Kleinke J D
Health Strategies Network, Denver, Colorado, USA.
Health Aff (Millwood). 2001 Sep-Oct;20(5):43-60. doi: 10.1377/hlthaff.20.5.43.
Pharmacy costs are rising in excess of general and medical cost inflation, leading to calls for price and utilization controls by public and private payers. Such controls would be ineffective and counterproductive because they would attempt to reverse two profound, historic phenomena at work in the U. S. health care system. The added costs associated with breakthrough medicines represent a major structural shift from the provision of traditional medical services to the consumption of medical products; they also represent the creation of economic, social, and public health utility that we value as a society. The balkanization of medical delivery, institutionalized under traditional reimbursement strategies and galvanized by federal law, does not adequately account for or efficiently accommodate this rotation and increased utility.
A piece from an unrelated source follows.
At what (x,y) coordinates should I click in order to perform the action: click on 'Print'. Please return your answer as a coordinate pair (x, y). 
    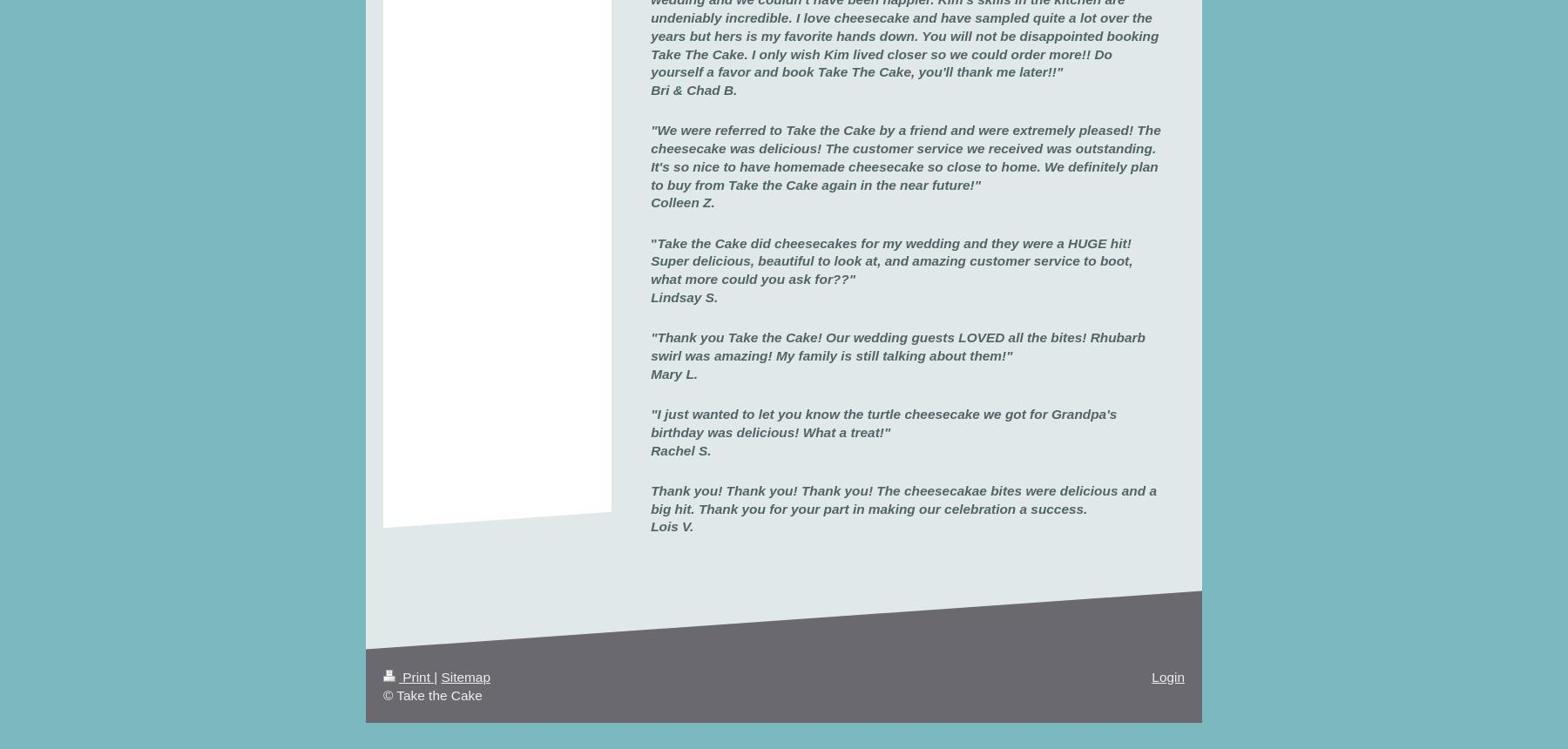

Federal and state laws regulating health insurance and provider risk sharing need to be revamped to encourage rather than constrain the social progress embodied in expensive, breakthrough medical technologies.
药房成本的增长速度超过了一般医疗成本的通胀速度,这使得公共和私人支付方呼吁对价格和使用进行控制。这种控制将是无效且适得其反的,因为它们试图扭转美国医疗保健系统中正在起作用的两个深刻的历史现象。与突破性药物相关的额外成本代表了从提供传统医疗服务到消费医疗产品的重大结构性转变;它们还代表了我们作为一个社会所重视的经济、社会和公共卫生效用的创造。在传统报销策略下制度化并由联邦法律促成的医疗服务碎片化,无法充分考虑或有效适应这种转变和效用的增加。需要修订规范医疗保险和提供者风险分担的联邦和州法律,以鼓励而非限制昂贵的突破性医疗技术所体现的社会进步。